Other Mental Health Professions

The main emphasis in this paper has been on psychoanalytical theory and practitioners. Nevertheless, mental health attitudes toward homosexuality outside the psychoanalytic community changed much earlier. In 1984, the European parliament rejected classifying homosexuality as a mental illness. The Royal College of Psychiatrists supported the equalisation of the age of consent in the same year and it also has a gay and lesbian mental health interest group consisting of 120 members (Nakajima, 2003). In 1986, The Greater London Council, that is the Government of London, called for an end to drug, shock and behaviour therapy to “cure” lesbianism. In 1993, the National Government removed homosexuality from its central computer list of psychiatric disorders.

However, it is important to note the influence of psychoanalytic thought on other health professions in the UK. Psychiatry, as practised in the UK, is eclectic. Some psychiatrists are trained in psychoanalysis while others train in behavioural and pharmacological modalities. Until the 1960s, all of these theoretical approaches shared a common view of homosexuality as pathology. “Despite disagreement about the origins of homosexuality, both behaviourists and analysts assumed that it required treatment” (King and Bartlett, 1999, p. 108). An interdisciplinary team consisting of psychiatrist, psychiatric social worker and psychologist is an integral part of British psychiatric practice. It is also from these core professions that most candidates for psychoanalytic training are recruited. Many psychiatrists who trained at the BPAS often became consultants in the National Health Service (NHS) and were responsible (until the late 1970s) for the work of all members of the multidisciplinary team.

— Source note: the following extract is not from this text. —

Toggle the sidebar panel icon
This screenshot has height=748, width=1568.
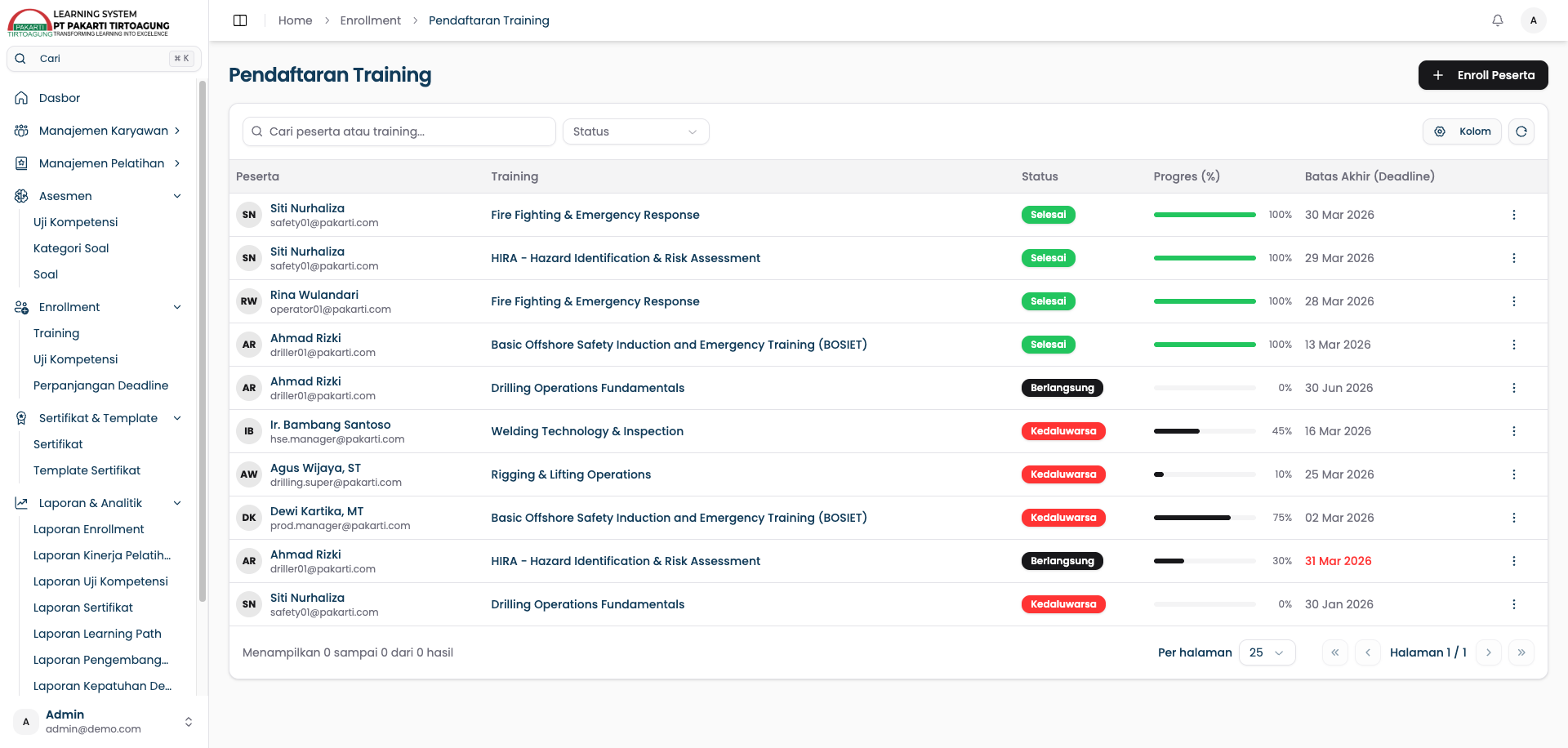coord(240,20)
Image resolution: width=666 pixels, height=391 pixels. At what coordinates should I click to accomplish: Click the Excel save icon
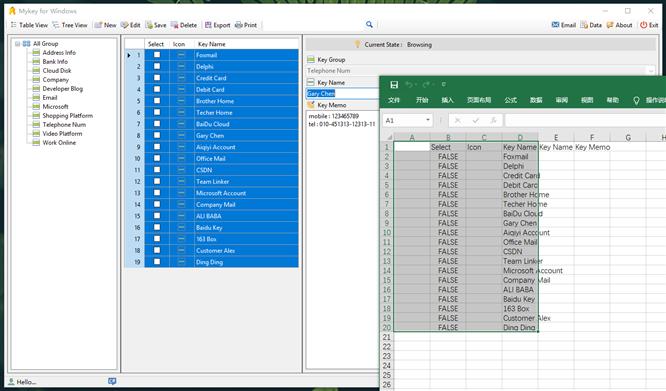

Clinical psychology in the UK has not been very influenced by psychoanalytic theory and practice if examination of the Clinical Psychology Journal published by the British Psychological Society is any indication. An examination of the contents of eleven journals from March 1999 through September 2001 revealed no articles with a psychoanalytic viewpoint. The British Psychological Society has a gay and lesbian section since 2000, which publishes its own journal. The Society’s equal opportunity policy includes sexual orientation and applies to “academic, professional training and to users of the service.” This policy is enshrined in the Code of Conduct Ethical Principles and Guidelines.

The first social work training in the UK took place at the London School of Economics (LSE). Among its student were Clare Winnicott and Betty Joseph, both of whom were to become important figures in British psychoanalysis. Donald Winnicott taught psychoanalytic concepts on this course for many years. Social workers who trained at the LSE have dominated social work for many years and worked psycho-dynamically. Unsurprisingly, they viewed homosexuality as an illness and subscribed to the psychoanalytical theories of their time.

In the 1980s, the profession became theoretically eclectic and politically conscious. Social workers became involved with minority groups and many “came out” and campaigned for gay and lesbian rights. The National Association of Social Workers now has an Equal Opportunity Policy as part of their Code of Ethics and Practice. All members are required to uphold the code and make a commitment to it at their annual renewal of membership. Its members have been in the vanguard in supporting the rights of gay and lesbians to be parents, to adopt and to foster children.